● WHAT THE TASK REQUIRES: Output the part of the anagram assignment starting at "ab / *** (false" and ending at "comma or period.", copied character for character.

Two words or phrases in English are anagrams if their letters
(and only their letters), rearranged, are the same. We assume that
upper and lower case are indistinguishable, and punctuation and
spaces don't count. Two phrases are anagrams if they contain
exactly the same number of exactly the same letters, e.g., 3 A's, 0
B's, 2 C's, and so forth.
Some examples and non-examples of regular anagrams:
* The eyes / they see (yes)
* moo / mo (no)
* Clint Eastwood / Old west Action! (yes)
* Dormitory / Dirty Room (yes)
* Debit card / bad credit (yes)
* One good turn deserves another / Do rogues endorse that? No!
Never! (yes)
When are two phrases anagrams? Your job for this assignment is to
solve a slight variant of the traditional anagram problem, called
the wild anagram problem.
Suppose you have two phrases, which we'll call left, and right.
Unlike traditional anagram phrase pairs - the eyes / they see -
with a wild anagram pair, the second string, the one on the right,
can contain the wild card symbol *, which can stand for any letter.
Thus
the eyes / th*y *ee
is a wild pair, with one * standing for e and the other * standing
for s
Here are some more examples, with explanations
abc / *** (true: one * for each letter)
The eyes / they see (true - don't have to be *s)
ab / *** (false - *'s MUST stand for something, so right string is
too big.
ab / * (false)
xxy / *x* (true - one * for x, one for y)
xxy / y** (true - both *'s for x)
Clint Eastw**d / Old west Action! (false - The symbol *, when it's
on the left, is simply ignored - it's just like a comma or period.
So there are too many letters on the right.)
Example of a program run:
Enter a phrase: > Clint Eastwood Enter another phrase: >Old w*st Acti*n! true
PROJECT REQUIREMENTS:
Some tips:
Some algorithms you might try on this
problem
Algorithm Idea #1: convert strings to arrays of chars using the
string method toCharArray. March down the first array (representing
the left string). When you encounter a letter, look for it in the
second array. If you find it, blank out the occurrence in the
second array; if you don't find it, look in the second array for a
* to match with the left-side letter. If you find one, blank that *
out; if you don't find one, then the strings aren't a wild anagram
pair. When you're all done, you've got a wild anagram if your
searches in the right array never goes bad, and if, at the end,
there are no letters and no *'s in the second array. Make sense? Do
the algorithm with pencil and paper on this pair:
abac / *a*b.

● PROVIDED INFORMATION:
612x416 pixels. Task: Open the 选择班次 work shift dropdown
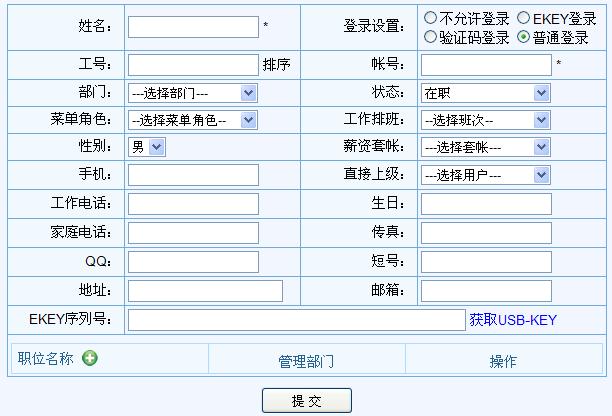coord(486,120)
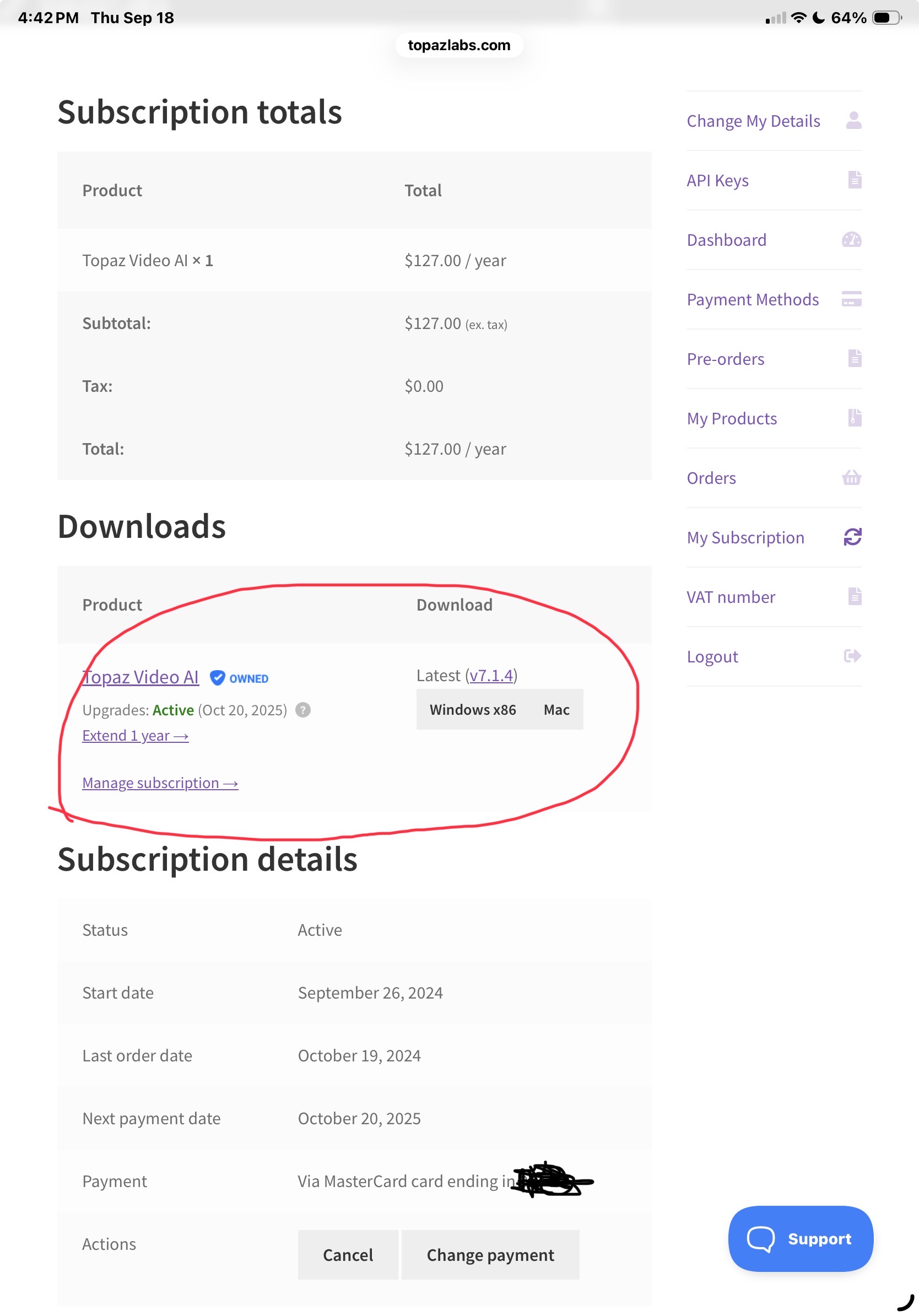
Task: Open the VAT number menu item
Action: pyautogui.click(x=731, y=597)
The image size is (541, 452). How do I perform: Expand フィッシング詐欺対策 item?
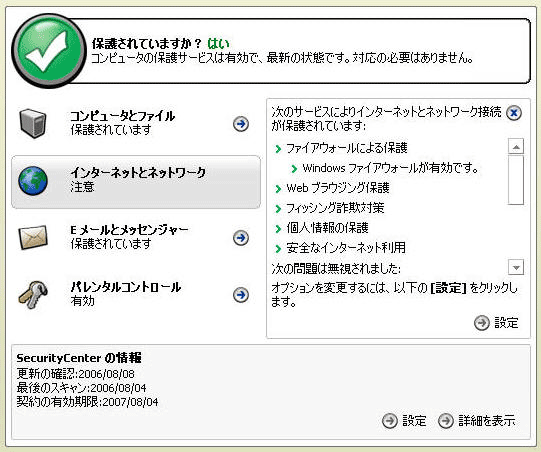(329, 208)
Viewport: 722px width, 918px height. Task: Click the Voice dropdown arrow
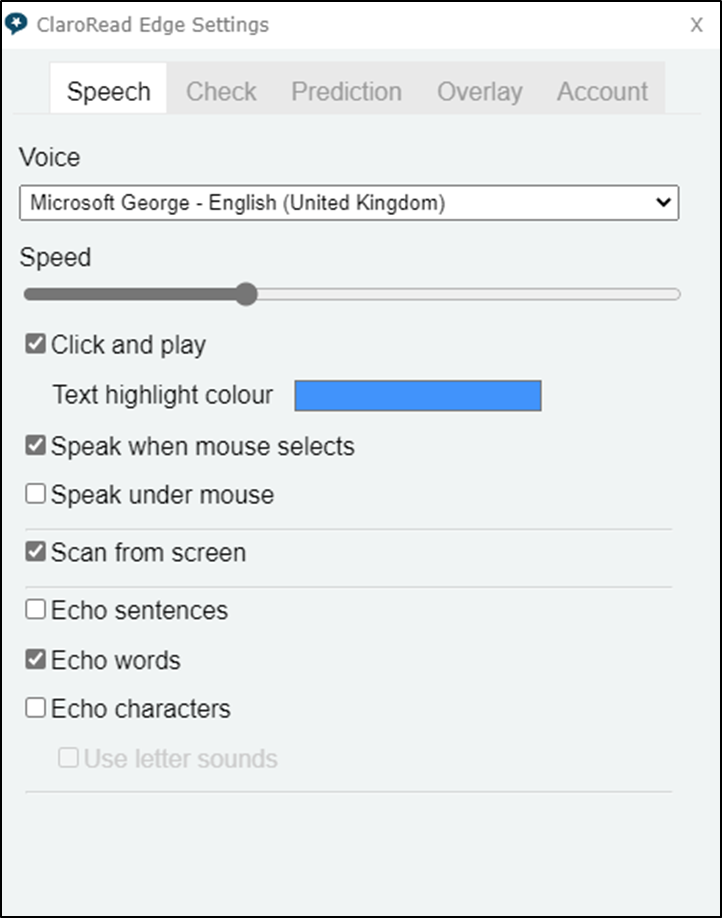tap(662, 203)
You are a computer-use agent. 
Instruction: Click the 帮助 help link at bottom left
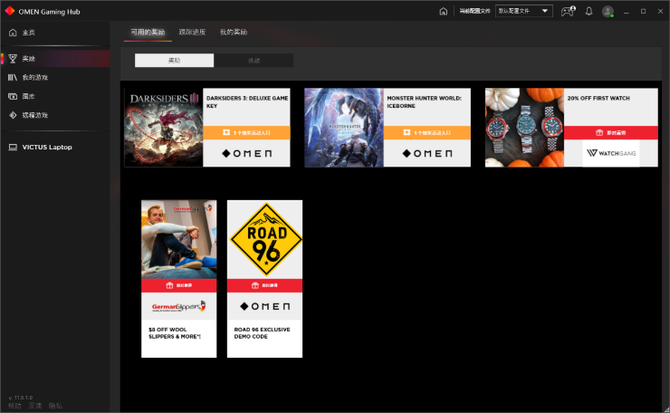[x=14, y=405]
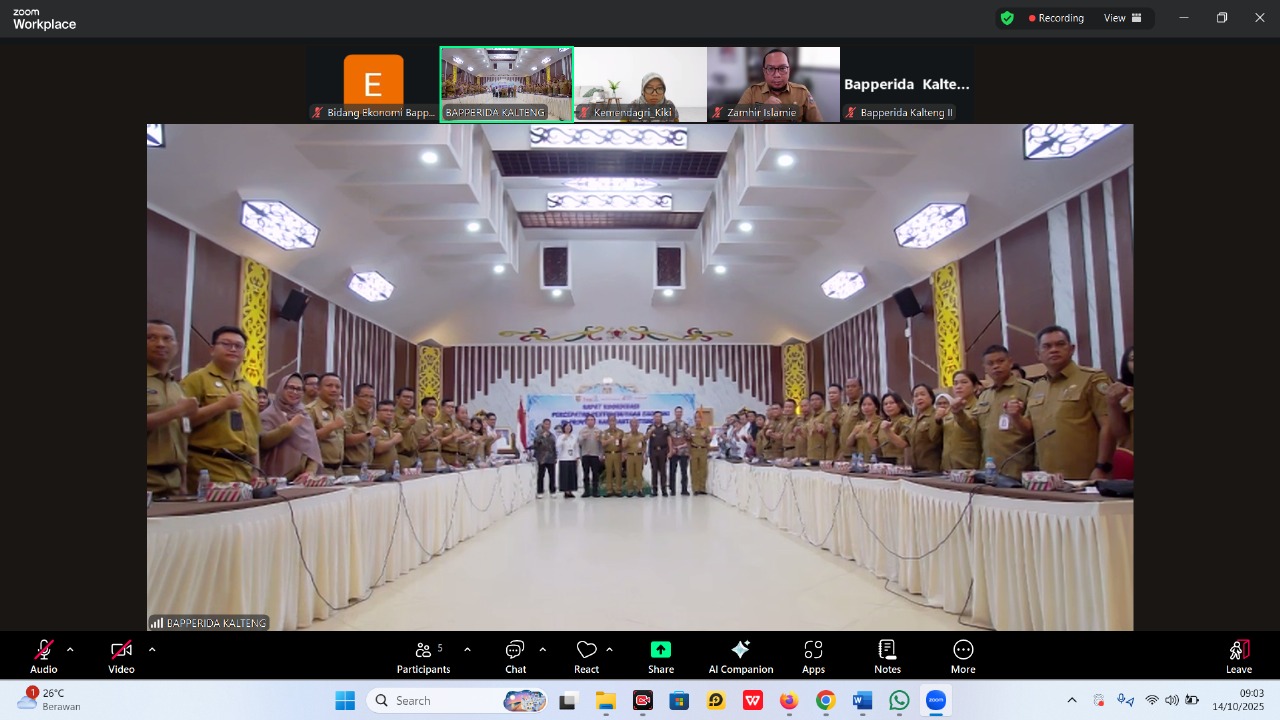Open WhatsApp from the taskbar

tap(899, 701)
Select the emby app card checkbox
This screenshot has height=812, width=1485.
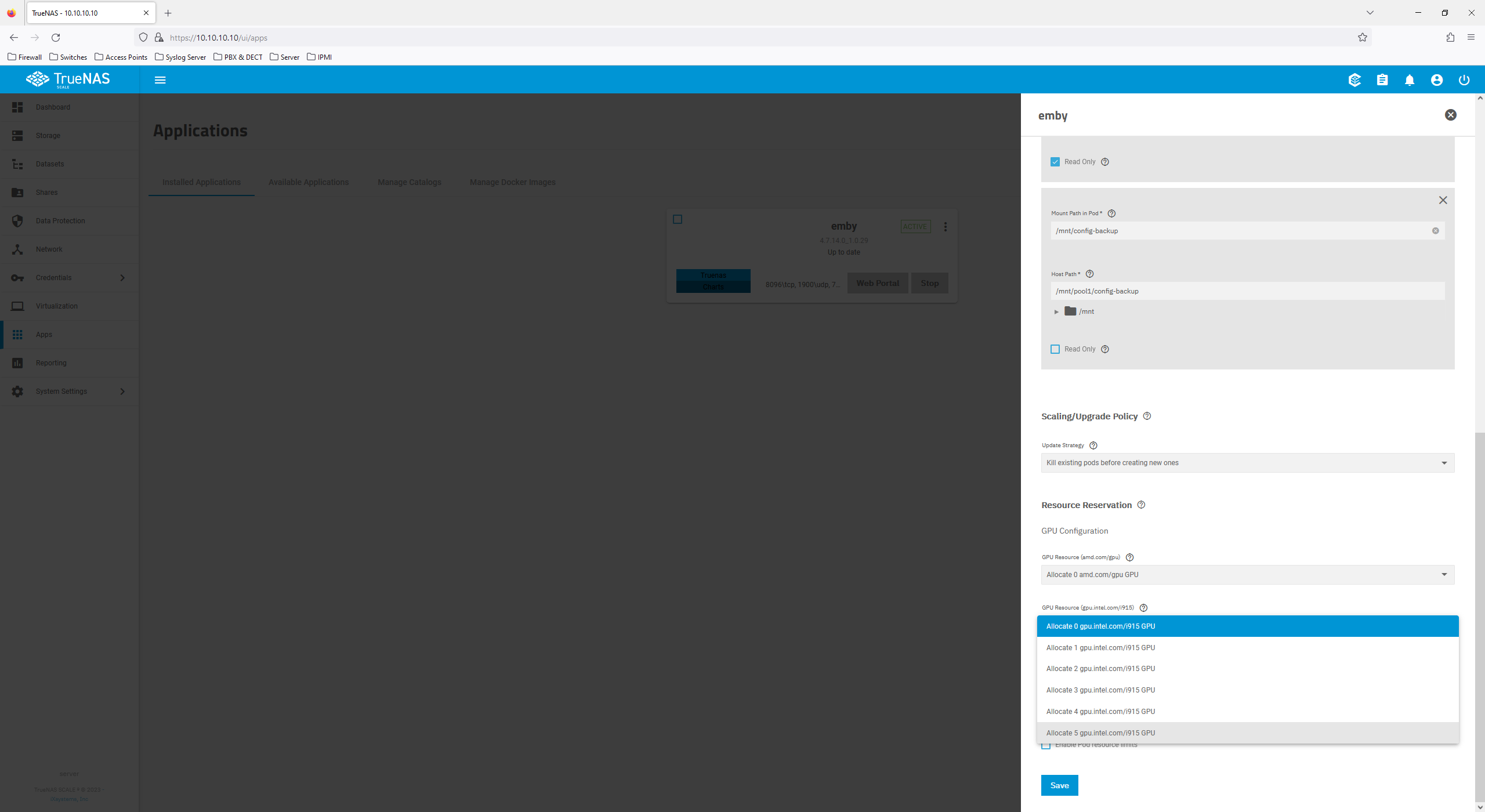pyautogui.click(x=678, y=219)
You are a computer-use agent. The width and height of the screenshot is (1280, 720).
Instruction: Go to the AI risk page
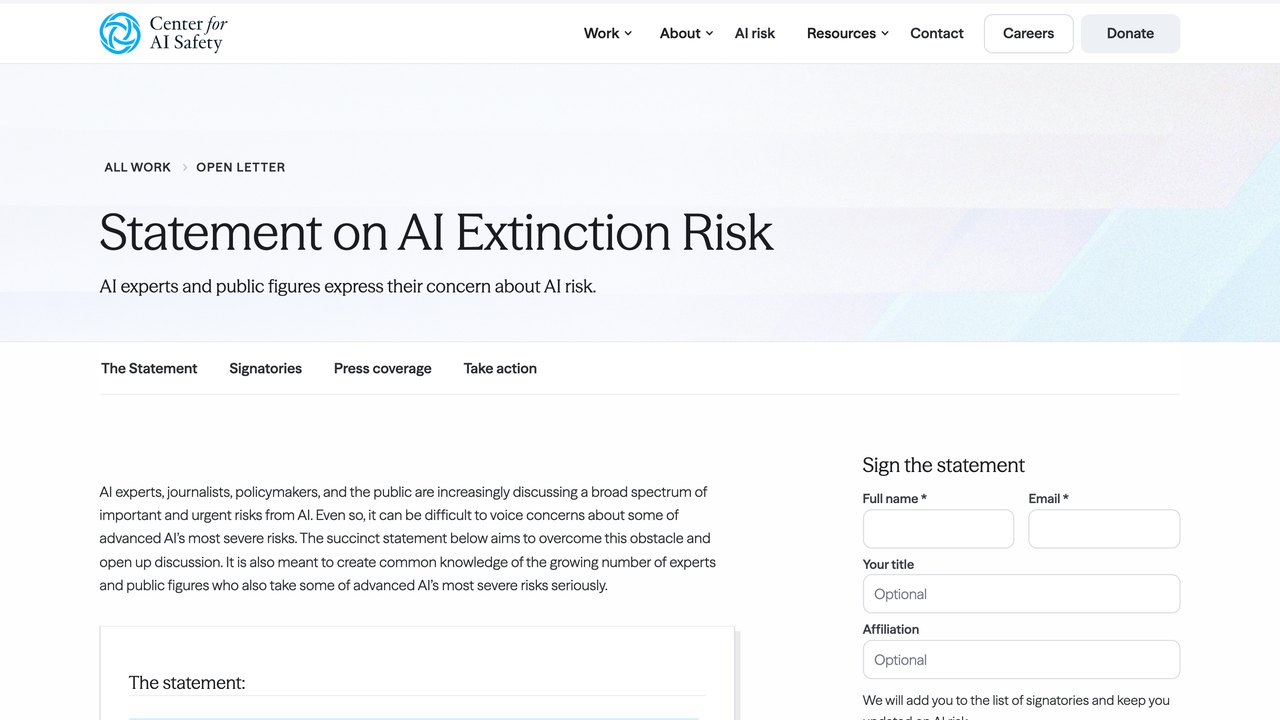tap(755, 33)
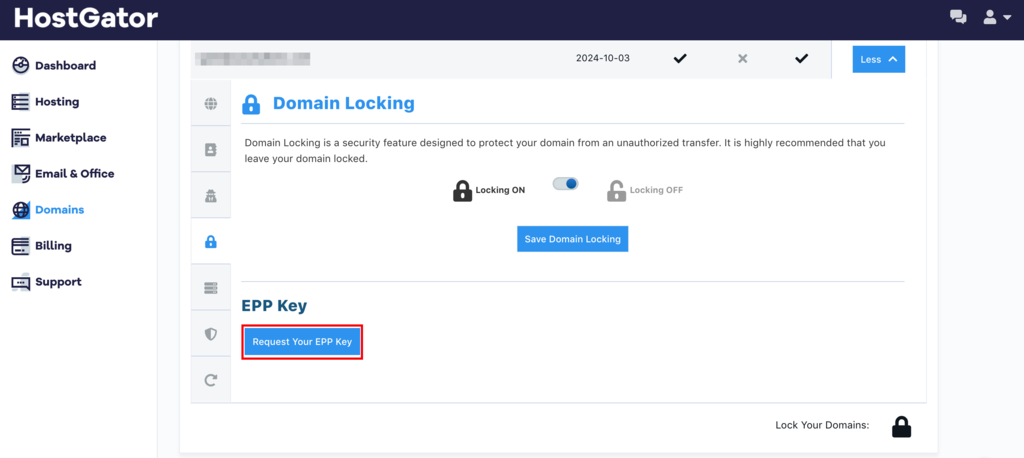Open the user account dropdown menu
The image size is (1024, 458).
[996, 17]
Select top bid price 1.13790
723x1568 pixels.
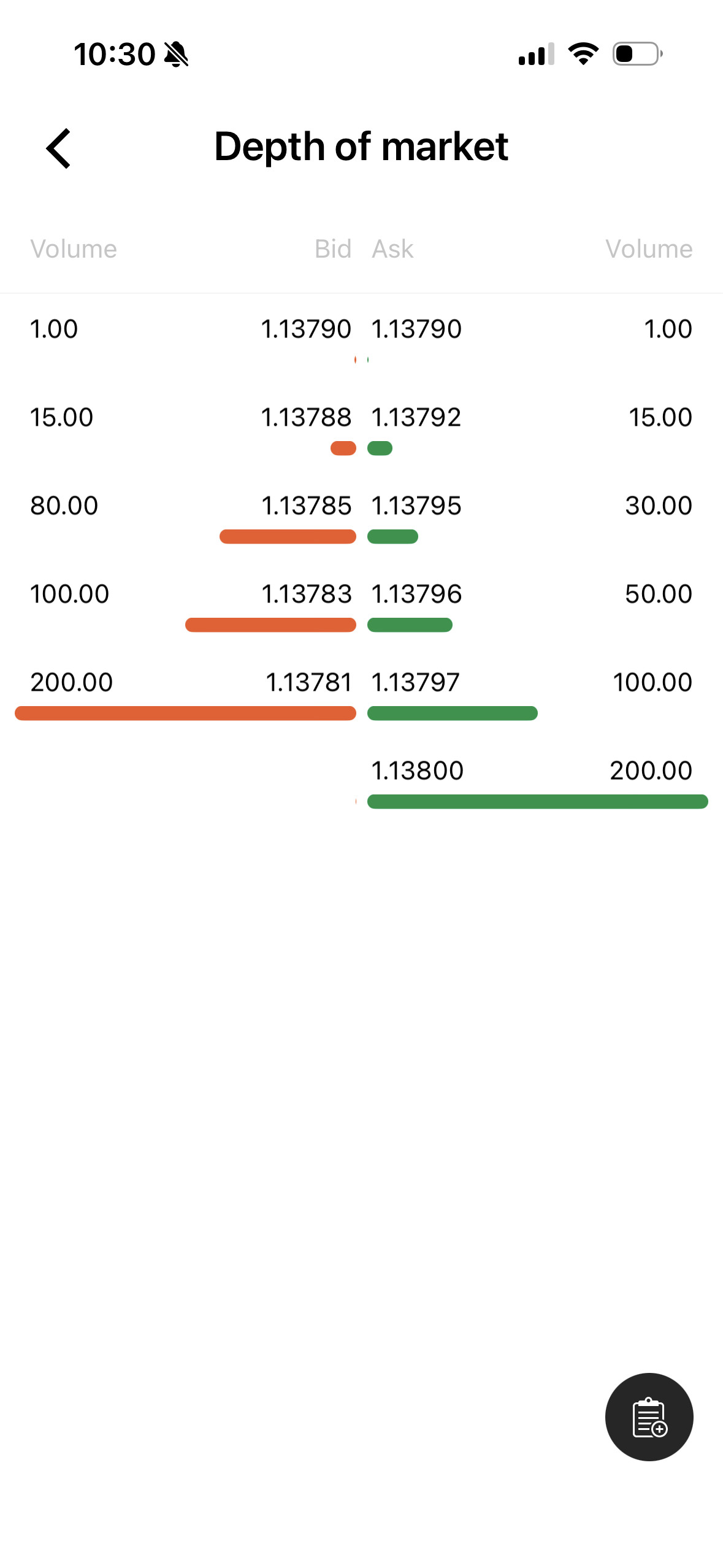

● RESPONSE TO THE EXERCISE:
ab / *** (false - *'s MUST stand for something, so right string is
too big.
ab / * (false)
xxy / *x* (true - one * for x, one for y)
xxy / y** (true - both *'s for x)
Clint Eastw**d / Old west Action! (false - The symbol *, when it's
on the left, is simply ignored - it's just like a comma or period.